• TASK OBJECTIVE: Reproduce exactly the lines from the top of the records below through the line holding "The image size is (640, 498).".

Stored items:
____

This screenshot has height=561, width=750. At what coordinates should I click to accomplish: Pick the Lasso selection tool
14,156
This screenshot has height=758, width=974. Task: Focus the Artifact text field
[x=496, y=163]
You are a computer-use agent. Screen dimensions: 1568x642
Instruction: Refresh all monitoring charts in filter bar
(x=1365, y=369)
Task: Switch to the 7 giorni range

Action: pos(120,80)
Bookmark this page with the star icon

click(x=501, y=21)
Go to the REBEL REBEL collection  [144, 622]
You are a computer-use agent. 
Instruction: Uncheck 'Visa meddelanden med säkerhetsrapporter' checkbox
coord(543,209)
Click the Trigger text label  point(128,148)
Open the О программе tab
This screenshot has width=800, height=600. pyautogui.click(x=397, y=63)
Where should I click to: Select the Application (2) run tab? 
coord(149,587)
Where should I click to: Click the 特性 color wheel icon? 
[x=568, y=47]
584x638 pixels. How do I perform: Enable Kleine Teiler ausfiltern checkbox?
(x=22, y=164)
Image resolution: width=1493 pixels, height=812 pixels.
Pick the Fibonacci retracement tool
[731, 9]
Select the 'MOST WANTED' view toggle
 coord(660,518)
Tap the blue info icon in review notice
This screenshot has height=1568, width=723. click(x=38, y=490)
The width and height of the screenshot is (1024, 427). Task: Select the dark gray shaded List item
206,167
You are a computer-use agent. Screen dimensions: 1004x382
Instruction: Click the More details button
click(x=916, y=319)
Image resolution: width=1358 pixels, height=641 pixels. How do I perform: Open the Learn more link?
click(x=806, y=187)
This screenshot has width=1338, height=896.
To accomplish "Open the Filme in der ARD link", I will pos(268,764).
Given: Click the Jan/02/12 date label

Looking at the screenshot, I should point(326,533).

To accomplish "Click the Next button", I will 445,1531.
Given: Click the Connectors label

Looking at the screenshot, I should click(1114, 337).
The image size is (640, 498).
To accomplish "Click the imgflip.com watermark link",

____

• SOLUTION BELOW:
This screenshot has height=561, width=750. At what coordinates should I click to accomplish: Pick the Lasso selection tool
14,156
This screenshot has height=758, width=974. Task: Focus the Artifact text field
[x=496, y=163]
You are a computer-use agent. Screen dimensions: 1568x642
Instruction: Refresh all monitoring charts in filter bar
(x=1365, y=369)
Task: Switch to the 7 giorni range

Action: pos(120,80)
Bookmark this page with the star icon

click(x=501, y=21)
Go to the REBEL REBEL collection  [144, 622]
You are a computer-use agent. 
Instruction: Uncheck 'Visa meddelanden med säkerhetsrapporter' checkbox
coord(543,209)
Click the Trigger text label  point(128,148)
Open the О программе tab
This screenshot has width=800, height=600. pyautogui.click(x=397, y=63)
Where should I click to: Select the Application (2) run tab? 
coord(149,587)
Where should I click to: Click the 特性 color wheel icon? 
[x=568, y=47]
584x638 pixels. How do I perform: Enable Kleine Teiler ausfiltern checkbox?
(x=22, y=164)
Image resolution: width=1493 pixels, height=812 pixels.
Pick the Fibonacci retracement tool
[731, 9]
Select the 'MOST WANTED' view toggle
 coord(660,518)
Tap the blue info icon in review notice
This screenshot has height=1568, width=723. click(x=38, y=490)
The width and height of the screenshot is (1024, 427). Task: Select the dark gray shaded List item
206,167
You are a computer-use agent. Screen dimensions: 1004x382
Instruction: Click the More details button
click(x=916, y=319)
Image resolution: width=1358 pixels, height=641 pixels. How do I perform: Open the Learn more link?
click(x=806, y=187)
This screenshot has width=1338, height=896.
To accomplish "Open the Filme in der ARD link", I will pos(268,764).
Given: Click the Jan/02/12 date label

Looking at the screenshot, I should point(326,533).

To accomplish "Click the Next button", I will 445,1531.
Given: Click the Connectors label

Looking at the screenshot, I should click(1114, 337).
The image size is (640, 498).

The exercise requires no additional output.